__STUDY TEXT__.
-*-*-
This week I was in New York, and I came across a bookstore that specializes in out-of-print cookbooks. You can find this place, Bonnie Slotnick Cookboooks, at [Updated]
163 W 10th St in Greenwich 28 E Second St in the East Village. I left there with two unique books, Everyday Siamese Dishes by Sibpan Sonakul, 4th edition, 1966, and Chinese Medicinal Herbs compiled by Li Shizhen in 1578, “translated and researched” by Porter Smith and G. A. Stuart, MDs, 1977.
I had no idea who Sibpan Sonakul was when I bought this, but it turns out she was a princess among (one of) the royal family lineages. In Thai she is known as หม่อมเจ้าสิบพันพารเสนอ โสณกุล. She was daughter of Prince Sonabandhit, son of Rama IV (aka Mongkut, i.e. the king in The King and I). She died in 1985. I found an obituary for her online claiming that she was the favorite sister and teacher of Prince Dhani Nivat, who wrote much in English in the 50s on Siam’s history and its place in the world. She was also a teacher at the Rajini School for Girls in Bangkok.
The reason I was attracted to this book was because it contains several recipes that I haven’t seen before in English. To boot, it was written confidently, and for a different era. The recipes are geared towards a western audience, but they are not adapted. The recipes and introductory matter are written unapologetically, as if to say, “if you try it, you will like it.” When there wasn’t an appropriate translation for a food item, they would just use the Thai word. In addition, they keep annotation with the Thai script so we can be sure of what they are talking about. There is also a fairly detailed index and Thai-English glossary, and photo plates were taken by the king himself. For someone who would have been truly interested in Thai food back then, I’d imagine this to be a very illuminating book. For today, the recipes are just as usable as they would have been in the 60s.
-*-*-
__BRIEF 1__. According to the cookbook post, who took the photo plates in Everyday Siamese Dishes?
__BRIEF 2__. Reproduce everything in the cookbook post from "The reason I" down to "in the 60s.".

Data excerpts
-*-*-
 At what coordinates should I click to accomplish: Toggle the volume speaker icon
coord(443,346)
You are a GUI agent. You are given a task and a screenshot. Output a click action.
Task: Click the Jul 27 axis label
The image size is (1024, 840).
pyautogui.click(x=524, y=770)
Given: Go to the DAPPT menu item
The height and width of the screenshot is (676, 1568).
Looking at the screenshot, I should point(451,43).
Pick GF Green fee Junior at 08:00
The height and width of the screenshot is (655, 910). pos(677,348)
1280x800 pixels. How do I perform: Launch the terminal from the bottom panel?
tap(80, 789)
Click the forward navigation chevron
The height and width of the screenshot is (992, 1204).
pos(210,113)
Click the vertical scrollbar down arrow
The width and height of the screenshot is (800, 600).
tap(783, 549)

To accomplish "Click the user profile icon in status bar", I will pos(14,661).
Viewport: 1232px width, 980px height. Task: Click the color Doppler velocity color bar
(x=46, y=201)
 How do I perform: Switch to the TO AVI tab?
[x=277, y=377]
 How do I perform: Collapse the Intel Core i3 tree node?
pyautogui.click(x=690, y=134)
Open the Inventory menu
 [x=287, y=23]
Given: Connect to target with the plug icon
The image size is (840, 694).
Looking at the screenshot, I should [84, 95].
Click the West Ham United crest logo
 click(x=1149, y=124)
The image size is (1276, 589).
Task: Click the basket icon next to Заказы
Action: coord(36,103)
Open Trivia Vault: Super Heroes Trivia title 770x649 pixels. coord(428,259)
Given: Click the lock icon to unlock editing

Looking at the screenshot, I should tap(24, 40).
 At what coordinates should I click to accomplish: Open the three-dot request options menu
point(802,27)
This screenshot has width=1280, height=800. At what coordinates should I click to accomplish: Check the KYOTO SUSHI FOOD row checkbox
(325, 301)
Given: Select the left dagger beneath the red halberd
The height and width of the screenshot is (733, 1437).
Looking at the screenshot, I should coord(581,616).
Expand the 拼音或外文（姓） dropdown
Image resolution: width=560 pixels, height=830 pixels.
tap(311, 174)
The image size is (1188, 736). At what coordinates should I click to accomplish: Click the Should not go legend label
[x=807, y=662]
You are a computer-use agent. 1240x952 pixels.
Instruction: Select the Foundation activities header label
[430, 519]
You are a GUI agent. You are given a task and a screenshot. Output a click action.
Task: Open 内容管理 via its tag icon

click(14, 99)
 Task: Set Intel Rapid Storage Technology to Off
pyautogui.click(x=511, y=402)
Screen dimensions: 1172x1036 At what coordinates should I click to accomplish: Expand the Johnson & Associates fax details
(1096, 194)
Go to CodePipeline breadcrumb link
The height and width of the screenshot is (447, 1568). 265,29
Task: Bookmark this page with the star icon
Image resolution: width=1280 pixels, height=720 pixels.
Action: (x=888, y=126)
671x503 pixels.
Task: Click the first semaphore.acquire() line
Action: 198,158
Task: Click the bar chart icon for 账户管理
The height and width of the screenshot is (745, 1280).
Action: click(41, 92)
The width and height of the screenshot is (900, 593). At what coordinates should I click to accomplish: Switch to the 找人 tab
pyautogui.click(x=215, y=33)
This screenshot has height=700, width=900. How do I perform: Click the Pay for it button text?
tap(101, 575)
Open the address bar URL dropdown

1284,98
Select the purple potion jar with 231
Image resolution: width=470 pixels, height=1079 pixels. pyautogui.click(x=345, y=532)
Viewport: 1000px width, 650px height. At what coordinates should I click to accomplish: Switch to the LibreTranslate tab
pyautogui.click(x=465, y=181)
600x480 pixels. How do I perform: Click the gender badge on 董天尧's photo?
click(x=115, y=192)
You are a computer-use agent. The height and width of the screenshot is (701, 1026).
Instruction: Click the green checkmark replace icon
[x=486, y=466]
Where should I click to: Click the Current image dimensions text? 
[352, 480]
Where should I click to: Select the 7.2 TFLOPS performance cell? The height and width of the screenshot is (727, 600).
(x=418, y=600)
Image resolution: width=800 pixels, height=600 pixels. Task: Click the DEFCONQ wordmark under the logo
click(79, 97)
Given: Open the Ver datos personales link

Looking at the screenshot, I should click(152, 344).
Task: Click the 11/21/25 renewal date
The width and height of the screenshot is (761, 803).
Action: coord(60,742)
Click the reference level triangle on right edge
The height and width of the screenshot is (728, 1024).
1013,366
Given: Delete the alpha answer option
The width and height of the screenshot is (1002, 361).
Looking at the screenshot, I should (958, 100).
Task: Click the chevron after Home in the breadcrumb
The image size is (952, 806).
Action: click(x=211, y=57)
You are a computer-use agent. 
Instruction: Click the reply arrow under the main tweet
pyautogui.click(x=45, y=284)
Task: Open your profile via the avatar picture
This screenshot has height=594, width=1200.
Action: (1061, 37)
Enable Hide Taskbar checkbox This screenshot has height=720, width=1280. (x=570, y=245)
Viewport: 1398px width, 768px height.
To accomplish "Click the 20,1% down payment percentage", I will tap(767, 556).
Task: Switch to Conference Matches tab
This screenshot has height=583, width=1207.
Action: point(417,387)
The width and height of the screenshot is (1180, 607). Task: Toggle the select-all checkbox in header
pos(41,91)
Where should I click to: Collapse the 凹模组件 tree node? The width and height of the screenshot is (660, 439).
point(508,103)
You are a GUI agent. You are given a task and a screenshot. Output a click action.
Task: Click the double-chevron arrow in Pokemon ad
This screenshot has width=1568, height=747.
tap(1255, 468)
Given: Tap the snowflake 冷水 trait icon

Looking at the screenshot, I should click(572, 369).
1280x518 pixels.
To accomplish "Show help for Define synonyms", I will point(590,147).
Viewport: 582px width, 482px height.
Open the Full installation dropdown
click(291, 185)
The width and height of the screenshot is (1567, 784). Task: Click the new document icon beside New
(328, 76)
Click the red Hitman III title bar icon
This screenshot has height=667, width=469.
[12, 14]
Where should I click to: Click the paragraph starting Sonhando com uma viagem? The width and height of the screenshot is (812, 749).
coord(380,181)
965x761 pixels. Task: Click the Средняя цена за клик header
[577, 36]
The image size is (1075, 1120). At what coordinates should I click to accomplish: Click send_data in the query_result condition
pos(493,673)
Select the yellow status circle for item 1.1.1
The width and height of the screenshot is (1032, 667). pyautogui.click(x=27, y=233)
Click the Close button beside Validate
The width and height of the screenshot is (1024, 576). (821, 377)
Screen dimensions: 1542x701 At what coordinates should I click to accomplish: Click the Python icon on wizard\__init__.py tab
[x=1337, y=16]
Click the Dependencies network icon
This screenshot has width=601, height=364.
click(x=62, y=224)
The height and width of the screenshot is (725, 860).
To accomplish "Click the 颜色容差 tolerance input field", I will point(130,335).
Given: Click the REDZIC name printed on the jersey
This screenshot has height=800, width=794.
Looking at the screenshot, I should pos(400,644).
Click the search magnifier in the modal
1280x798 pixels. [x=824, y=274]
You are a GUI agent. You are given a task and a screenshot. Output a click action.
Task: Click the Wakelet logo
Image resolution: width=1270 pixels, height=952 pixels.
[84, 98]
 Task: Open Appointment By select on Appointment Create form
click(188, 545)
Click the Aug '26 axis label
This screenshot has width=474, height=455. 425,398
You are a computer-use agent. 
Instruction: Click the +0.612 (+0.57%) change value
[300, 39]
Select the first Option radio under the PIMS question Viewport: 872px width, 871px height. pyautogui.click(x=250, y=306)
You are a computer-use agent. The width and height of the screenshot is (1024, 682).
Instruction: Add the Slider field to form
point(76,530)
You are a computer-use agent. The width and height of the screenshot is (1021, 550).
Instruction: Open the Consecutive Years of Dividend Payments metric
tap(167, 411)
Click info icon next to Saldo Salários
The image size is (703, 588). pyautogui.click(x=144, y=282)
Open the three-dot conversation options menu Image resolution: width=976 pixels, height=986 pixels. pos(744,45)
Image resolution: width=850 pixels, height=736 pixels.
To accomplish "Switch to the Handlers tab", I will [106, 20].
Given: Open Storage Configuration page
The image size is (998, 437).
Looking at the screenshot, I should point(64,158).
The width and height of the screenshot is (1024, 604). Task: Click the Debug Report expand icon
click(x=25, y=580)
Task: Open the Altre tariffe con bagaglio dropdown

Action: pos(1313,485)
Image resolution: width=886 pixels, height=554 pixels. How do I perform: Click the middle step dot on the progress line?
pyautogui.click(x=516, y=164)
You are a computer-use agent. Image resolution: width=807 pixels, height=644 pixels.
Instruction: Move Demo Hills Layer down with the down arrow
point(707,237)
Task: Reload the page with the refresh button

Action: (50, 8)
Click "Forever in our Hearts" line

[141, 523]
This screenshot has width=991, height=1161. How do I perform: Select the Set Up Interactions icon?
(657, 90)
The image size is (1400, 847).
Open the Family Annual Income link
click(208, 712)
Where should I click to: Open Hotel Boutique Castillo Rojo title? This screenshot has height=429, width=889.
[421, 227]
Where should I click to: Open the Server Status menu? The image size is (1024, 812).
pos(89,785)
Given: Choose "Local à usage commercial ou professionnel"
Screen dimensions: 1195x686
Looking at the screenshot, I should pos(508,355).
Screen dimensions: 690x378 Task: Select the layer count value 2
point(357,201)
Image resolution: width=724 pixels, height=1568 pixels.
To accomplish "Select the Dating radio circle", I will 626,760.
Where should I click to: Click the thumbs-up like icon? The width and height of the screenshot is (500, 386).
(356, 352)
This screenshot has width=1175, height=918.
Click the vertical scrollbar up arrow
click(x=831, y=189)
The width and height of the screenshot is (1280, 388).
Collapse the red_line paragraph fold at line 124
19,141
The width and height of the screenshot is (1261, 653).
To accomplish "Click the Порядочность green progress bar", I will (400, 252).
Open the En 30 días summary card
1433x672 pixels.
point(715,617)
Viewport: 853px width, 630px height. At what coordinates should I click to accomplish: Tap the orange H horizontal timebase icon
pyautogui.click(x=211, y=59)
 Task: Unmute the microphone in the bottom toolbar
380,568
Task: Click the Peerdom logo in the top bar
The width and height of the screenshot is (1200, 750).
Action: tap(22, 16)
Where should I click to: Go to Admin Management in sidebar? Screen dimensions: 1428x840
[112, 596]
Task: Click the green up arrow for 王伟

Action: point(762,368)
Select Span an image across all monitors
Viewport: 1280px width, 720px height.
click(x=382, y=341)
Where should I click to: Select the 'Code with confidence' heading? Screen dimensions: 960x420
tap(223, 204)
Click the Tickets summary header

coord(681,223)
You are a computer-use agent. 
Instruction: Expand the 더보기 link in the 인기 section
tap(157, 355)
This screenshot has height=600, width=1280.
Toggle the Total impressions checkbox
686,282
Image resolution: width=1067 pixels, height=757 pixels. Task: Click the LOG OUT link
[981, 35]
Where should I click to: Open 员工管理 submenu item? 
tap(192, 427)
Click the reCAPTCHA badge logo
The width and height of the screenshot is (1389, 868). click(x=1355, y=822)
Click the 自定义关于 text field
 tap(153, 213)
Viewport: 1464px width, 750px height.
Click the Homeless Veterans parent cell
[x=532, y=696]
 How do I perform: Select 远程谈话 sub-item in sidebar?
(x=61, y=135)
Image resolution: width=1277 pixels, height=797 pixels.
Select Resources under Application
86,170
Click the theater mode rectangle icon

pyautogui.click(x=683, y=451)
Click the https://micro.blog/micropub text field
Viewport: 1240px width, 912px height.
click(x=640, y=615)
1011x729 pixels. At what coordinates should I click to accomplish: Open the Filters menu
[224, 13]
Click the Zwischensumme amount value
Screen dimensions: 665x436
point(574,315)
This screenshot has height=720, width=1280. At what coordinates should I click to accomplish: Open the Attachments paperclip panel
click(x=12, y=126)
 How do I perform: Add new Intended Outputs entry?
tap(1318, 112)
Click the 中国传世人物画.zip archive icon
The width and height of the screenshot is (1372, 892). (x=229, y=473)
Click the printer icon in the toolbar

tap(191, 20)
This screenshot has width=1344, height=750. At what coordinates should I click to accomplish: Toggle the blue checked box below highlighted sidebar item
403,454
-*-*-
__EXPECTED OUTPUT 1__. The king himself took them.

__EXPECTED OUTPUT 2__.
The reason I was attracted to this book was because it contains several recipes that I haven’t seen before in English. To boot, it was written confidently, and for a different era. The recipes are geared towards a western audience, but they are not adapted. The recipes and introductory matter are written unapologetically, as if to say, “if you try it, you will like it.” When there wasn’t an appropriate translation for a food item, they would just use the Thai word. In addition, they keep annotation with the Thai script so we can be sure of what they are talking about. There is also a fairly detailed index and Thai-English glossary, and photo plates were taken by the king himself. For someone who would have been truly interested in Thai food back then, I’d imagine this to be a very illuminating book. For today, the recipes are just as usable as they would have been in the 60s.